§ Data listing
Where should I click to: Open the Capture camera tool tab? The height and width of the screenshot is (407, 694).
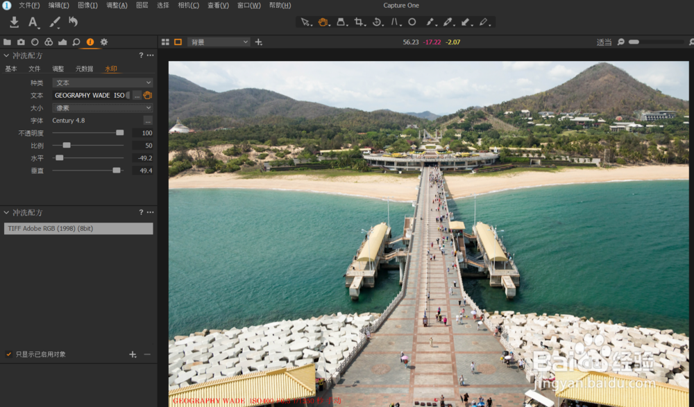(x=21, y=42)
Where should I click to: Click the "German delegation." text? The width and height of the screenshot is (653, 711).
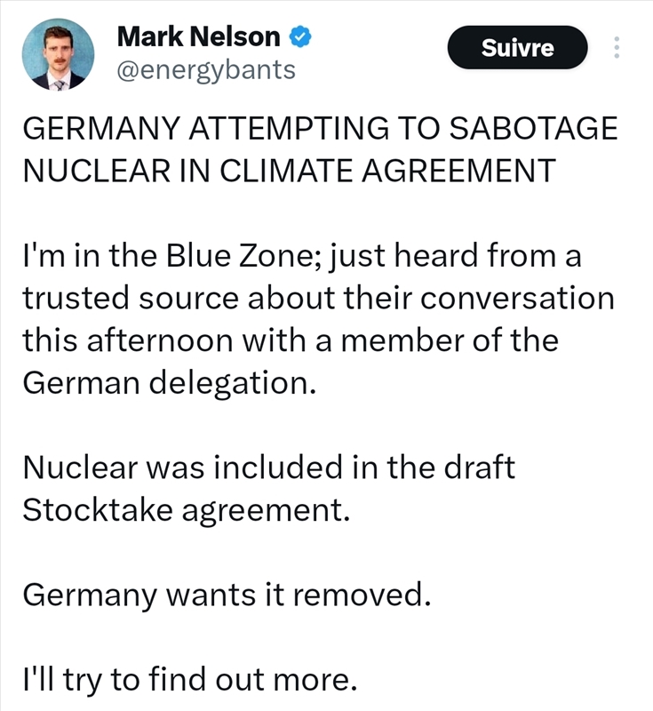168,382
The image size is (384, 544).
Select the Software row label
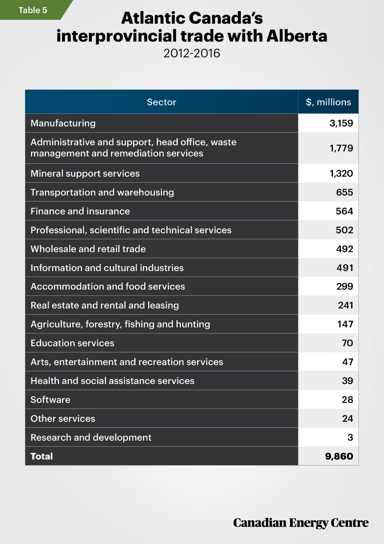[51, 400]
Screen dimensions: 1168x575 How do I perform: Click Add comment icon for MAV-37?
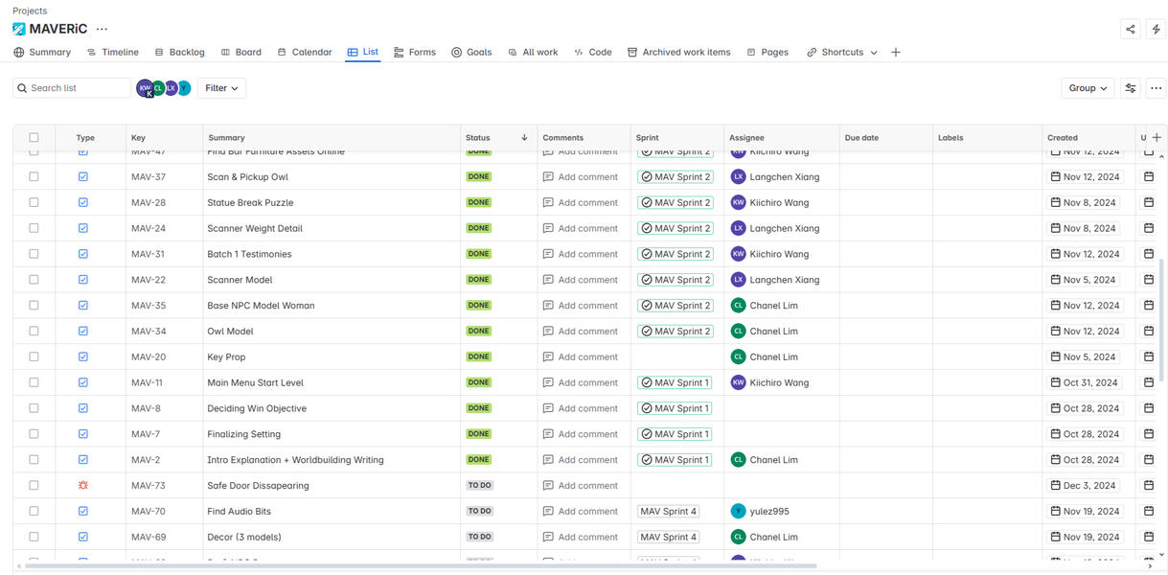point(548,177)
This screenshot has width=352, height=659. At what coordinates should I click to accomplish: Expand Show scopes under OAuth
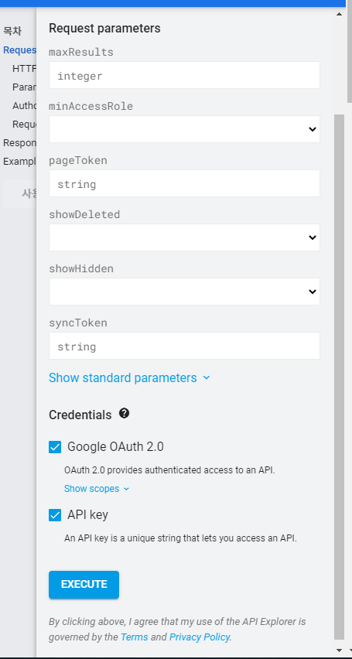coord(91,489)
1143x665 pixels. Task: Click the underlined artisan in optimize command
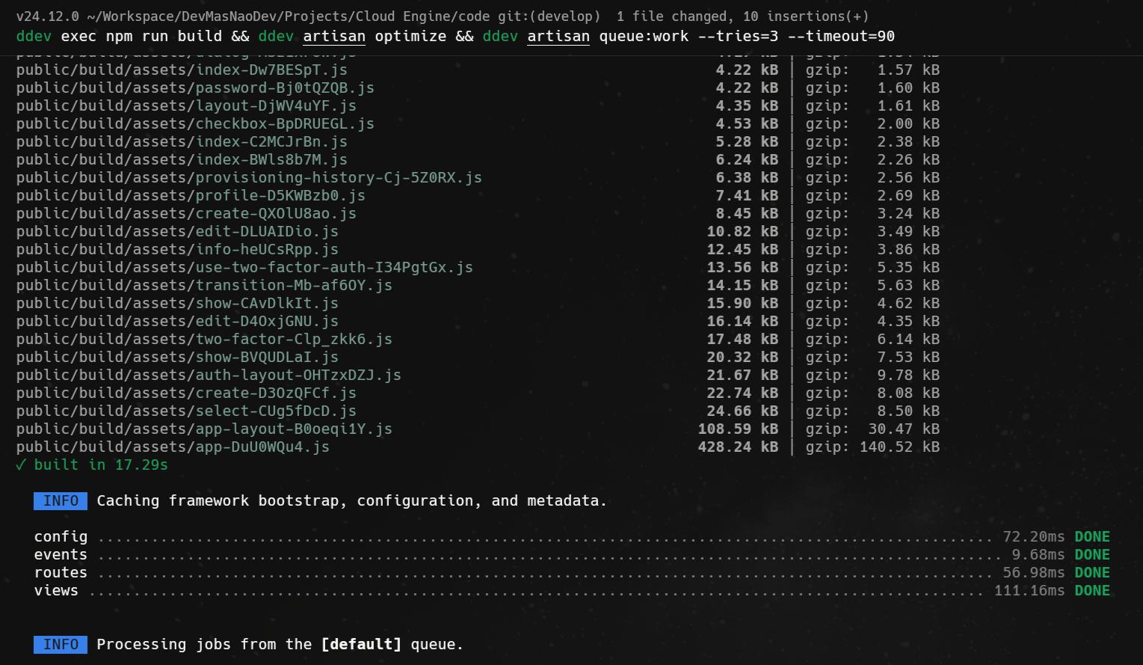point(334,36)
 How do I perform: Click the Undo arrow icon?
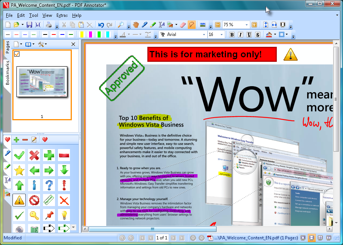tap(101, 25)
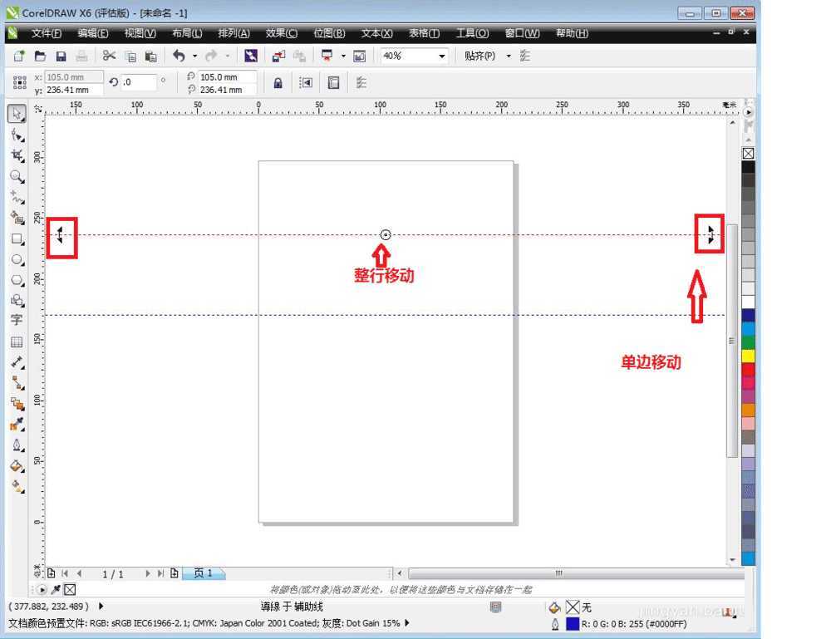
Task: Open the 文件(F) menu
Action: pos(46,33)
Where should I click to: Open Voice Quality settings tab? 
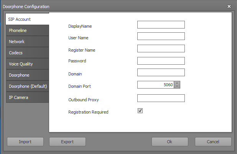pyautogui.click(x=28, y=64)
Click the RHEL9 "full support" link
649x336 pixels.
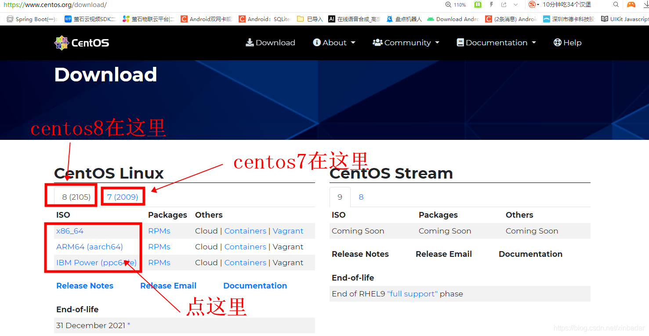click(x=413, y=293)
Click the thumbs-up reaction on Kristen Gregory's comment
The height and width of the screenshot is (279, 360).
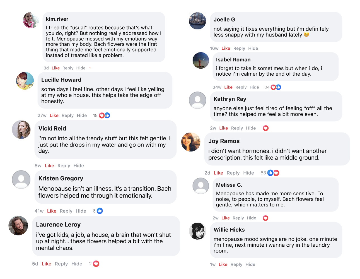[x=100, y=211]
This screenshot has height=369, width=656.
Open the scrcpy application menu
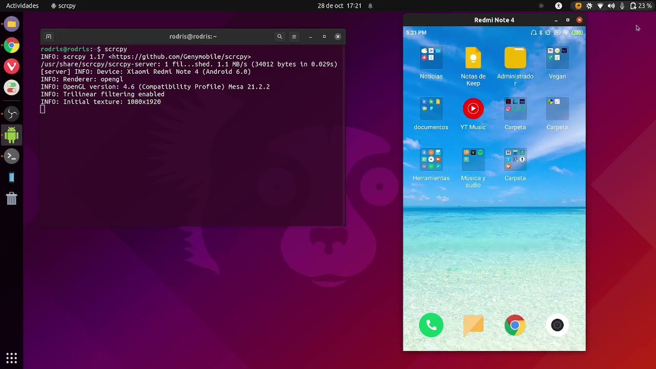coord(64,6)
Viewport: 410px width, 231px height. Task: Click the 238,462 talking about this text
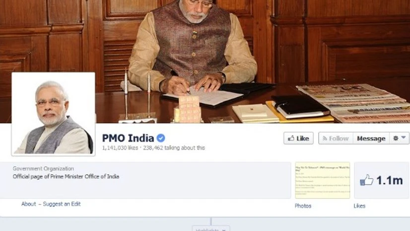pyautogui.click(x=174, y=148)
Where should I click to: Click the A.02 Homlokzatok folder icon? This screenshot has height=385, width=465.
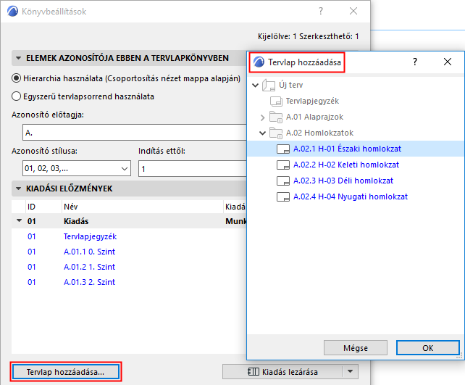coord(276,133)
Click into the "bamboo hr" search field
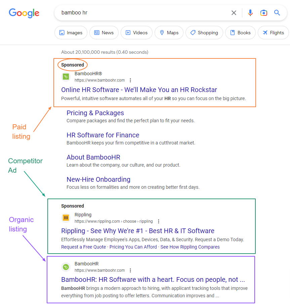This screenshot has width=290, height=305. pyautogui.click(x=141, y=13)
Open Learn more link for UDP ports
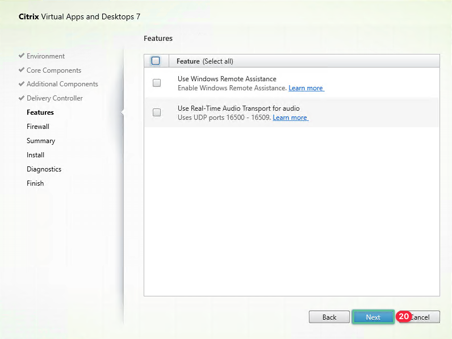Image resolution: width=452 pixels, height=339 pixels. 290,118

§ What the task asks
The records above must be output exactly, except for the pictures.

§ Solution to the problem
Where should I click to: Open the Capture camera tool tab? The height and width of the screenshot is (407, 694).
(x=21, y=42)
Where should I click to: Click the "German delegation." text? The width and height of the screenshot is (653, 711).
168,382
The image size is (384, 544).
Select the Software row label
[51, 400]
Screen dimensions: 1168x575 How do I perform: Click Add comment icon for MAV-37?
point(548,177)
This screenshot has width=352, height=659. At what coordinates should I click to accomplish: Expand Show scopes under OAuth
coord(91,489)
1143x665 pixels. Task: Click the underlined artisan in optimize command
point(334,36)
 How do I perform: Click the Undo arrow icon?
tap(101, 25)
Task: Open the 文件(F) menu
Action: pos(46,33)
Where should I click to: Open Voice Quality settings tab? 
pyautogui.click(x=28, y=64)
Click the RHEL9 "full support" link
649x336 pixels.
click(x=413, y=293)
Click the thumbs-up reaction on Kristen Gregory's comment
The height and width of the screenshot is (279, 360).
[x=100, y=211]
This screenshot has height=369, width=656.
Open the scrcpy application menu
coord(64,6)
Viewport: 410px width, 231px height. Task: Click the 238,462 talking about this text
pyautogui.click(x=174, y=148)
Where should I click to: Click the A.02 Homlokzatok folder icon? This screenshot has height=385, width=465.
coord(276,133)
Click into the "bamboo hr" search field
This screenshot has width=290, height=305. pyautogui.click(x=141, y=13)
Open Learn more link for UDP ports
Image resolution: width=452 pixels, height=339 pixels. 290,118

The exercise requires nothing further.